Imaginar lo imperceptible
Graciela Iturbide observa el mundo a hombros de gigantes. Aprendiz silenciosa que recorre la Ciudad de México junto a Manuel Álvarez Bravo, que pasea por París junto a Henri Cartier-Bresson, que recibe en su casa a Josef Koudelka, quizá la misma casa donde dará refugio a un Arnoldo Martínez Verdugo perseguido por la policía política, el mismo que meses más tarde le entregaría su carnet del Partido Comunista. Es la que imprime fotografías de Tina Modotti y también la fotógrafa que acompaña a Omar Torrijos a recuperar el Canal de Panamá. Desde ahí observa, desde ahí imagina lo imperceptible. Pese a esas herencias enormes, cuando contemplamos su trabajo vemos a una artista completa, autónoma. En sus fotografías la única sombra que alcanzamos a ver es la de sí misma.

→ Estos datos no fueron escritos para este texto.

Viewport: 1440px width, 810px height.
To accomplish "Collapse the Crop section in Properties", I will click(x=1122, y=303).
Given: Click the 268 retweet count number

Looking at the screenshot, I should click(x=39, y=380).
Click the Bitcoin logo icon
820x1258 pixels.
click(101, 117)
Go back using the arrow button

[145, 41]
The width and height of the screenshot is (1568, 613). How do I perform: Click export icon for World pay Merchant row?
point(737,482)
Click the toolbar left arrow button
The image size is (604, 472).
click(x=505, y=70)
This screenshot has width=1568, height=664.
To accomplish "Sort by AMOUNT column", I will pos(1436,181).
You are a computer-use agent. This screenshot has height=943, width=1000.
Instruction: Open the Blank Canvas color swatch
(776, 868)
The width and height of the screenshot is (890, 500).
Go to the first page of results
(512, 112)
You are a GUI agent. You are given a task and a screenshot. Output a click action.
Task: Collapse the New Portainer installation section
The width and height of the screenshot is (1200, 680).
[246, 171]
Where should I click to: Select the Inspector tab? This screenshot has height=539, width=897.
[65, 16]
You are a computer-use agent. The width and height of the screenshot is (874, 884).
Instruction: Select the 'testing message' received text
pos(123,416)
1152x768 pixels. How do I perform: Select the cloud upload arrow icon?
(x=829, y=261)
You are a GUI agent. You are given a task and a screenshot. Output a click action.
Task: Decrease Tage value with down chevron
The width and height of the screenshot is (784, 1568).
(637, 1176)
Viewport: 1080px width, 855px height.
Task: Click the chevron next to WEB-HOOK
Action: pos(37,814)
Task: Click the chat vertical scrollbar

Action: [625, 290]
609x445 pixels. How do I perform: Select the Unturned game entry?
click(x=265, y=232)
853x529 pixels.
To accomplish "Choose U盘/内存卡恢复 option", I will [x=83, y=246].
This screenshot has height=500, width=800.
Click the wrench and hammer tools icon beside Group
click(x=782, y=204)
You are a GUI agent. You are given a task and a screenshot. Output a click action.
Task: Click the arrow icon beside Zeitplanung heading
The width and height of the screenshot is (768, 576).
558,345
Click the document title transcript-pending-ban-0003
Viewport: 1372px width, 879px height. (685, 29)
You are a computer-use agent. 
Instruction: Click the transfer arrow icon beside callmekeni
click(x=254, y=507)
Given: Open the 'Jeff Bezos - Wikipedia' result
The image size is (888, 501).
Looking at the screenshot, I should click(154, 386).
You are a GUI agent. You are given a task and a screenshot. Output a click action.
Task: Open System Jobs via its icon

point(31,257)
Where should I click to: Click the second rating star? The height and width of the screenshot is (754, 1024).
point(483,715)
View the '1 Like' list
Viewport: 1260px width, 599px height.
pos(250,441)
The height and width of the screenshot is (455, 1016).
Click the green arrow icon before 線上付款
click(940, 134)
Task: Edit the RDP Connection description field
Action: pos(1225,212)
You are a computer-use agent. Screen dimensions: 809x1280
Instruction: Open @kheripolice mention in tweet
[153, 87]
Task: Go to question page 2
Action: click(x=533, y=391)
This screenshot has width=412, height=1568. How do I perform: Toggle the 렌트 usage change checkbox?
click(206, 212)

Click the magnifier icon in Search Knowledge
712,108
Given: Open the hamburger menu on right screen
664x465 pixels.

Las fotografías que se presentan en “Imaginar lo imperceptible” fueron realizadas por Graciela Iturbide en Chiapas a inicios de la década de 1970. Hacía muy poco había abandonado la carrera de cine para dedicarse a la fotografía fija. También estaba muy cercano, en tiempo y en dolor, el accidente donde había fallecido su pequeña hija Claudia, de apenas seis años. Traía en su maleta un duelo, una separación y un oficio en ciernes. Más que imágenes de un naufragio son imágenes de una persona que intenta tocar tierra, de una mujer que se reconstruye a partir de la mirada. En cada una de estas fotografías podemos ver con nitidez la carga de misterio y profundidad simbólica que definirán su trayectoria.
Como muchas y muchos fotógrafos de su generación, su acercamiento a los pueblos fue como parte de los proyectos del Instituto Nacional Indigenista (INI), en la documentación de las políticas de Estado hacia el México profundo. La misión era ilustrar el indigenismo, por ello las imágenes oscilan entre el registro documental y la curiosidad etnográfica. Para la gente de las grandes ciudades todo lo que aquí vemos era nuevo, un “descubrimiento” en su sentido más literal, remover el velo que cubría lo que siempre había estado ahí.
Pero es mucho más que un registro burocrático, estas fotografías son evidencias de una búsqueda. “Solamente buscan quienes han perdido”, parece decir cada imagen de esta serie. Son fotografías que nacen de ese duelo inenarrable, de ese duelo a muerte con la muerte. Chiapas es el inicio de un viaje en el que Graciela comienza a descender hacia lo profundo, el primer lugar donde siguió el rastro de lo imperceptible. Tres mujeres de negro, en luto, caminan por las calles empedradas y se cruzan con otra mujer en duelo que las retrata en su dolor compartido.
La muerte se le revela a cada paso, a cada calle, en múltiples formas y sentidos. Harta de sutilezas, se presenta en forma de craneo, de casco del ejército nazi y de un animal selvático disecado, que al unísono le gritan “¡Quiero conocerte!”. Ese pudiera ser el punto de partida de un viaje que le tomará casi una década de encuentros con la muerte, de angelitos y velorios, de —como ella misma diría más tarde— “involucrarme en la muerte de otros para lidiar con mi propio dolor”. Un viaje que terminaría en 1979, en el panteón de Dolores Hidalgo, cuando al toparse con otro cráneo, mil veces más aterrador, escucharía a la muerte decir “Ya basta, Graciela, es suficiente”.
Imaginar lo imperceptible es también invitación a hacer lo propio, a descubrir esa mirada que emerge entre sombras y silencios, a darse el tiempo de escuchar los murmullos de esa poética de la paciencia. No son solamente el umbral de una trayectoria que la convertirá en una de las fotógrafas más importantes de México y del mundo, sino un testimonio íntimo del instante en que la fotografía se volvió para ella una manera de estar, de seguir en el mundo.
Lo dijo el poeta Jean Cocteau y lo repite Graciela en cada imagen: “La fotografía es la única manera de matar a la muerte”.